__EXERCISE DIRECTIONS__: Please arrange the rows below as a numbered list, leaving out any blank lines.

__RECORDS SUPPLIED__:
■ ■ ■

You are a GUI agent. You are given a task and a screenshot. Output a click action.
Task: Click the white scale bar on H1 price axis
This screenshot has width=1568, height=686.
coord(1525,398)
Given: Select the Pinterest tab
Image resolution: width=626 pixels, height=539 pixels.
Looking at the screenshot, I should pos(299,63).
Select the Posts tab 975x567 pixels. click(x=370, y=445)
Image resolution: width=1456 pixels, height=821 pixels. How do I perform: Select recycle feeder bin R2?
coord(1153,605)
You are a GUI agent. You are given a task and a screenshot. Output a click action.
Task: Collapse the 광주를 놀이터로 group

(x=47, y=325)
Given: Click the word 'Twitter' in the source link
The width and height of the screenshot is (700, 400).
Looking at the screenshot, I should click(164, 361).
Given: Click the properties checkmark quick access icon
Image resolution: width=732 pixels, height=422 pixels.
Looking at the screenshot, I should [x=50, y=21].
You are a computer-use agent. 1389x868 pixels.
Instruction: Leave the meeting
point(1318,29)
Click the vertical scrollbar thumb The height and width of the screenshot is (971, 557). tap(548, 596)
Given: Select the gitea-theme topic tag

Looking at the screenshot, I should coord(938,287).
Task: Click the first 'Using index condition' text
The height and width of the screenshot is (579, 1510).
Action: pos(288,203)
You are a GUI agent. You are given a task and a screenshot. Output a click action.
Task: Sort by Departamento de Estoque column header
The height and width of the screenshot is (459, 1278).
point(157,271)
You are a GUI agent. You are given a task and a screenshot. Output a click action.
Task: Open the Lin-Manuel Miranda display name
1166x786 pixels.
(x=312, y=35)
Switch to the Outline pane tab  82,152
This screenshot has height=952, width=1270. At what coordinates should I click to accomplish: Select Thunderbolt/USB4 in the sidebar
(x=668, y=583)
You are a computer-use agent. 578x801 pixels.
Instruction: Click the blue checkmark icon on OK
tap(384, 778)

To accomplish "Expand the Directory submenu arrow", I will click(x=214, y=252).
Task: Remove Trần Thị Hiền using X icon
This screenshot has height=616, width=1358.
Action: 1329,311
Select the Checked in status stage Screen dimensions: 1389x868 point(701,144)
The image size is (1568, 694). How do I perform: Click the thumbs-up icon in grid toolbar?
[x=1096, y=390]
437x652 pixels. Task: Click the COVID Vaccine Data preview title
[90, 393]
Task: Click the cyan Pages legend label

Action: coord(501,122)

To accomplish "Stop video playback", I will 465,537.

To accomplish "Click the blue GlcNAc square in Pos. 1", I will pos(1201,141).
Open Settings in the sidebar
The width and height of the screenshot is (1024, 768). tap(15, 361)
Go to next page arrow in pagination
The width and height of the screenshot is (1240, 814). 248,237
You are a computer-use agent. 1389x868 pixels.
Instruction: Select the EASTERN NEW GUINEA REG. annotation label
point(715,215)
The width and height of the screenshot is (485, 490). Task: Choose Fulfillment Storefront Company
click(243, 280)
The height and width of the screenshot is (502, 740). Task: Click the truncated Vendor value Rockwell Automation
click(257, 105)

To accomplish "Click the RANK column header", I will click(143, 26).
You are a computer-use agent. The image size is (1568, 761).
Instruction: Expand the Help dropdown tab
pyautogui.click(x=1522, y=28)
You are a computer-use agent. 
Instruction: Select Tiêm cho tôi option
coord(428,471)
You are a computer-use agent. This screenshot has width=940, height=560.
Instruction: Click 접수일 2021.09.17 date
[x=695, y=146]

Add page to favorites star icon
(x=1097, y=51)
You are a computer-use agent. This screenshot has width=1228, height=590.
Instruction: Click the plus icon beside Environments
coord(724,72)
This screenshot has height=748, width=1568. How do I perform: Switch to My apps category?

■ ■ ■

__RESULT OF THIS EXERCISE__:
1. You are a GUI agent. You are given a task and a screenshot. Output a click action.
2. Task: Click the white scale bar on H1 price axis
3. This screenshot has width=1568, height=686.
4. coord(1525,398)
5. Given: Select the Pinterest tab
6. Image resolution: width=626 pixels, height=539 pixels.
7. Looking at the screenshot, I should pos(299,63).
8. Select the Posts tab 975x567 pixels. click(x=370, y=445)
9. Image resolution: width=1456 pixels, height=821 pixels. How do I perform: Select recycle feeder bin R2?
10. coord(1153,605)
11. You are a GUI agent. You are given a task and a screenshot. Output a click action.
12. Task: Collapse the 광주를 놀이터로 group
13. (x=47, y=325)
14. Given: Click the word 'Twitter' in the source link
15. The width and height of the screenshot is (700, 400).
16. Looking at the screenshot, I should click(164, 361).
17. Given: Click the properties checkmark quick access icon
18. Image resolution: width=732 pixels, height=422 pixels.
19. Looking at the screenshot, I should [x=50, y=21].
20. You are a computer-use agent. 1389x868 pixels.
21. Instruction: Leave the meeting
22. point(1318,29)
23. Click the vertical scrollbar thumb The height and width of the screenshot is (971, 557). tap(548, 596)
24. Given: Select the gitea-theme topic tag
25. Looking at the screenshot, I should coord(938,287).
26. Task: Click the first 'Using index condition' text
27. The height and width of the screenshot is (579, 1510).
28. Action: pos(288,203)
29. You are a GUI agent. You are given a task and a screenshot. Output a click action.
30. Task: Sort by Departamento de Estoque column header
31. The height and width of the screenshot is (459, 1278).
32. point(157,271)
33. You are a GUI agent. You are given a task and a screenshot. Output a click action.
34. Task: Open the Lin-Manuel Miranda display name
35. 1166x786 pixels.
36. (x=312, y=35)
37. Switch to the Outline pane tab  82,152
38. This screenshot has height=952, width=1270. At what coordinates should I click to accomplish: Select Thunderbolt/USB4 in the sidebar
39. (x=668, y=583)
40. You are a computer-use agent. 578x801 pixels.
41. Instruction: Click the blue checkmark icon on OK
42. tap(384, 778)
43. To accomplish "Expand the Directory submenu arrow", I will click(x=214, y=252).
44. Task: Remove Trần Thị Hiền using X icon
45. This screenshot has height=616, width=1358.
46. Action: 1329,311
47. Select the Checked in status stage Screen dimensions: 1389x868 point(701,144)
48. The image size is (1568, 694). How do I perform: Click the thumbs-up icon in grid toolbar?
49. [x=1096, y=390]
50. 437x652 pixels. Task: Click the COVID Vaccine Data preview title
51. [90, 393]
52. Task: Click the cyan Pages legend label
53. Action: coord(501,122)
54. To accomplish "Stop video playback", I will 465,537.
55. To accomplish "Click the blue GlcNAc square in Pos. 1", I will pos(1201,141).
56. Open Settings in the sidebar
57. The width and height of the screenshot is (1024, 768). tap(15, 361)
58. Go to next page arrow in pagination
59. The width and height of the screenshot is (1240, 814). 248,237
60. You are a computer-use agent. 1389x868 pixels.
61. Instruction: Select the EASTERN NEW GUINEA REG. annotation label
62. point(715,215)
63. The width and height of the screenshot is (485, 490). Task: Choose Fulfillment Storefront Company
64. click(243, 280)
65. The height and width of the screenshot is (502, 740). Task: Click the truncated Vendor value Rockwell Automation
66. click(257, 105)
67. To accomplish "Click the RANK column header", I will click(143, 26).
68. You are a computer-use agent. The image size is (1568, 761).
69. Instruction: Expand the Help dropdown tab
70. pyautogui.click(x=1522, y=28)
71. You are a computer-use agent. 
72. Instruction: Select Tiêm cho tôi option
73. coord(428,471)
74. You are a computer-use agent. This screenshot has width=940, height=560.
75. Instruction: Click 접수일 2021.09.17 date
76. [x=695, y=146]
77. Add page to favorites star icon
78. (x=1097, y=51)
79. You are a computer-use agent. This screenshot has width=1228, height=590.
80. Instruction: Click the plus icon beside Environments
81. coord(724,72)
82. This screenshot has height=748, width=1568. How do I perform: Switch to My apps category?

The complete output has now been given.